> **The request**
In the forum thread below about a "Hobbit multi-tool," explain in one to three sentences why Squint-eyed Southerner asks whether dwarves were Germans.

> **Extract provided**
-- Begin --

# "Hobbit multi-tool"



## Olorgando (Apr 3, 2022)

I carry this thing around in a zipper-secured side compartment of my keys pouch. I've had it since a vacation to Switzerland back in 1996:



This is what it looks like opened:



From left to right, it has an eyelet to attach it to a key chain, a flat screwdriver, a Philips-head screwdriver, and two hexagonal nut wrench sockets.
That's a centimeter ruler at the bottom.
We got it from an optician where my wife had some problem with her glasses fixed. That's exactly what this tiny tool is meant for.

With some Hobbits only being two feet tall, in our world they would have almost a monopoly on the opticians' (and mechanical watchmakers') trade ...


----------



## Squint-eyed Southerner (Apr 3, 2022)

Well, hobbits are described as "nimble and deft in their movements" and "skillful with tools".

On the other hand, the toys given out as presents at Bilbo's party weren't hobbit productions, but "were of real dwarf-make" -- meaning dwarves were Germans? 🤔

(I say this because, when I was a wee lad, long ago now, the best toys, "all beautiful", and -- to my wondering eyes-- "some obviously magical", came from Germany 😊)

(PS: How I wish I had them now! 😭)


----------



## Olorgando (Apr 3, 2022)

Squint-eyed Southerner said:


> On the other hand, the toys given out as presents at Bilbo's party weren't hobbit productions, but "were of real dwarf-make" -- meaning dwarves were Germans? 🤔


Erm, when one thinks of "Europe" and "mountains" in the same sentence, the only peoples that come to mind (mine, anyway) are the Swiss. They do produce "toys", in a sense - extremely expensive "toys" for people who have come to immense wealth by (mostly, if not entirely) dubious means. Rolex (et. al.) watches are probably the best-known of these "toys". Not that I'm implying the Swiss "are" Dwarves - they do have a national basketball team, AFAIK. They *do* have some traits in common with Hobbits, too - of the Gaffer Gamgee sort, if rumors be true, but rumors are always debatable ...


----------



## Squint-eyed Southerner (Apr 3, 2022)

See my explanation above.🙄


----------

-- End --

> **Source data**
-- Begin --

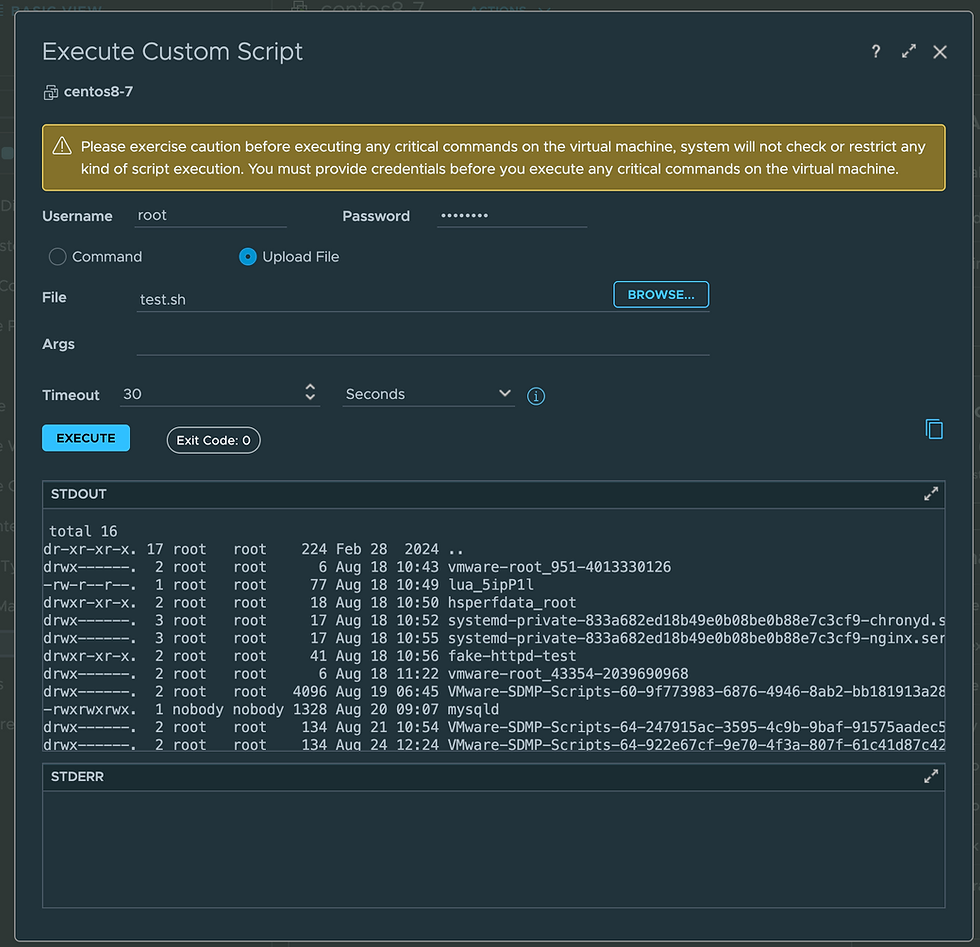Screen dimensions: 980x947
Task: Select the Command radio button
Action: point(58,257)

-- End --

> **Problem solution**
The toys given as presents at Bilbo's party were "of real dwarf-make." When Squint-eyed Southerner was a child, the best toys, "all beautiful" and "some obviously magical," came from Germany.